*** Opening of DATA EXTRACTS ***
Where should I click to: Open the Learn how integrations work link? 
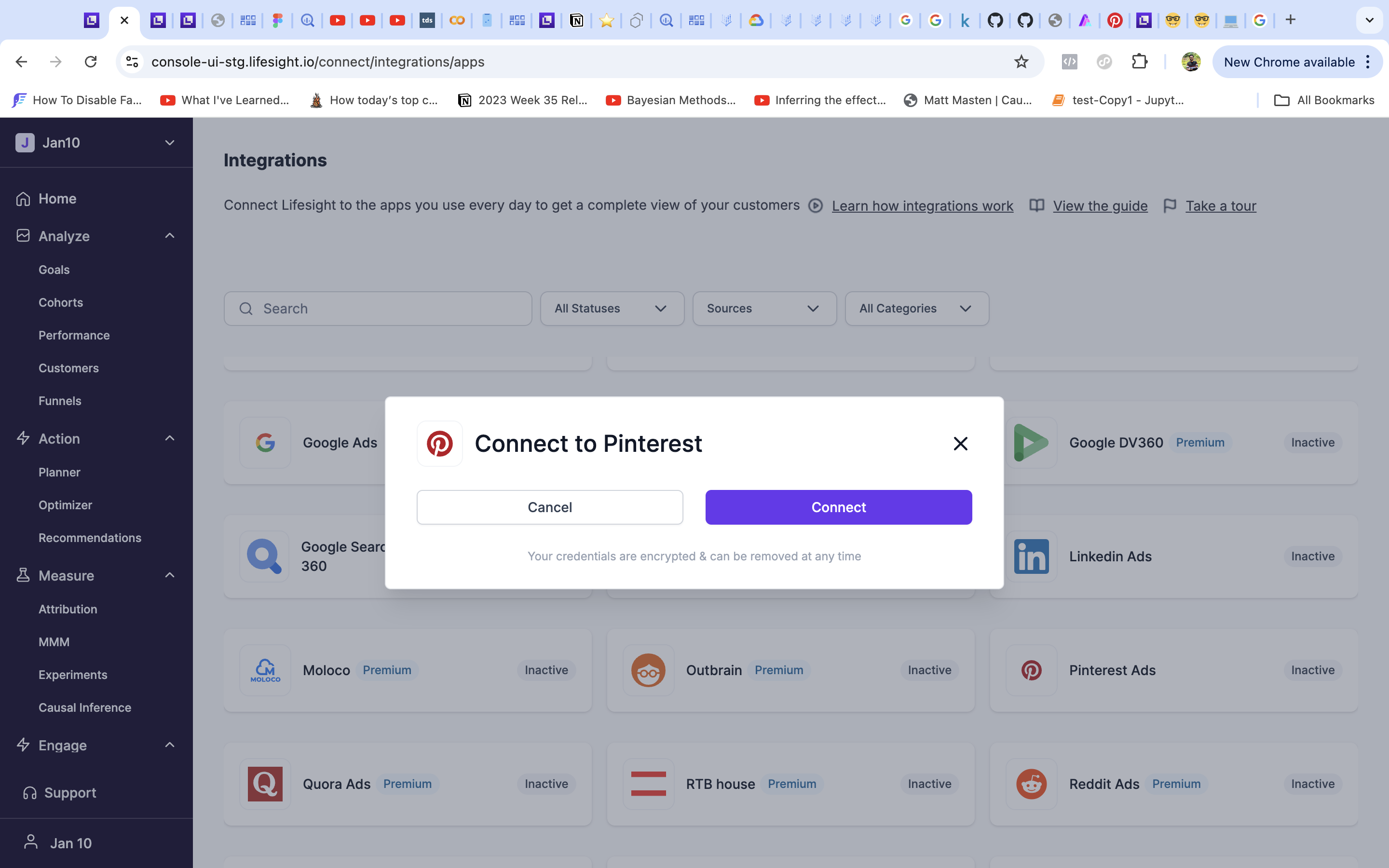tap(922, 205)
*** Close of DATA EXTRACTS ***
*** Opening of DATA EXTRACTS ***
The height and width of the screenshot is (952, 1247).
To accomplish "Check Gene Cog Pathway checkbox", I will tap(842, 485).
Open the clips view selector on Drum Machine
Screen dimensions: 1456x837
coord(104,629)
*** Close of DATA EXTRACTS ***
*** Opening of DATA EXTRACTS ***
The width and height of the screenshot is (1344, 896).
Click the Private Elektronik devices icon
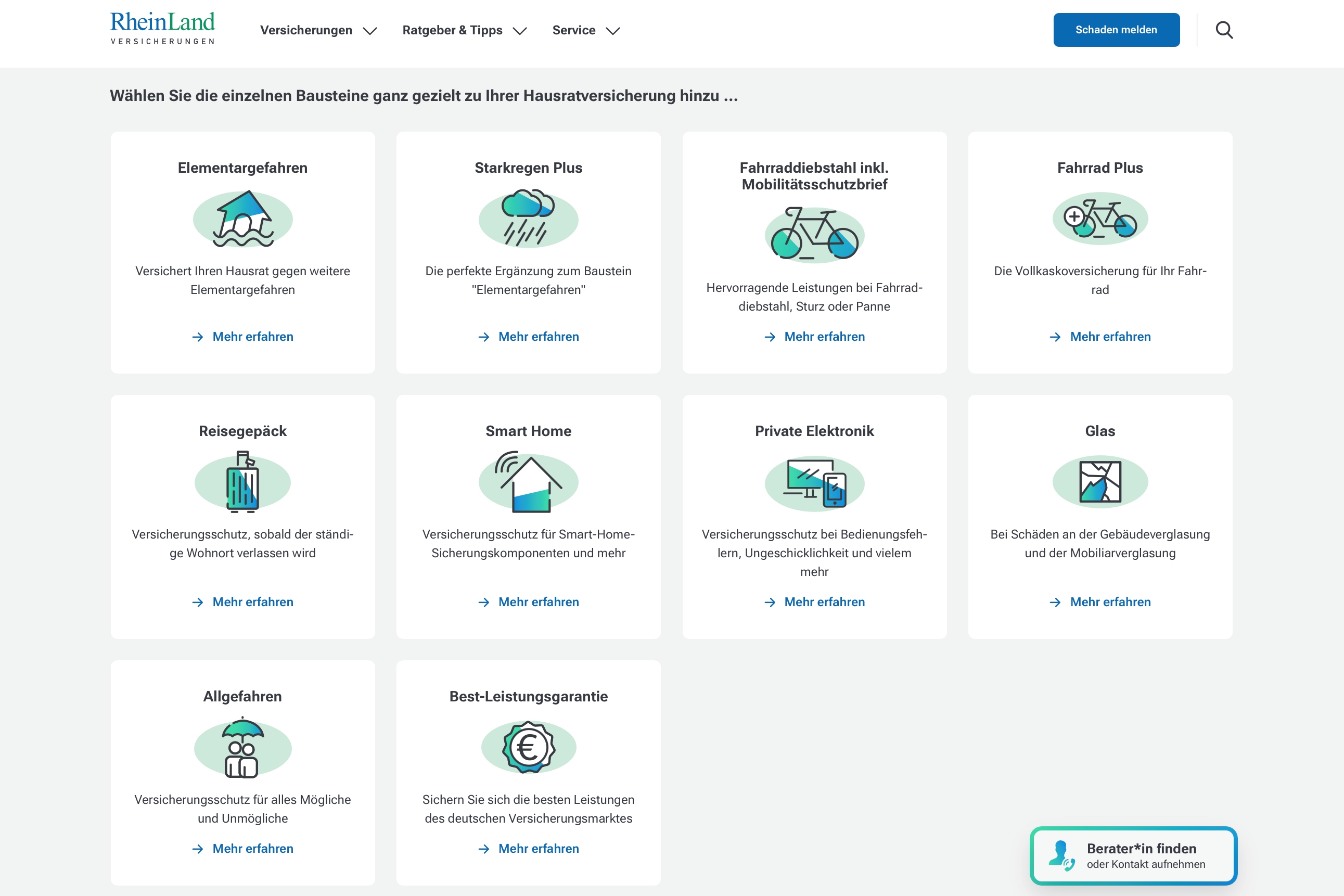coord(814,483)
*** Close of DATA EXTRACTS ***
_AIM OF THE TASK_
Among the lines above, which ones hold the string "width"? Show them.

_SOLUTION FOR THIS TASK_
The height and width of the screenshot is (952, 1247).
The width and height of the screenshot is (1344, 896).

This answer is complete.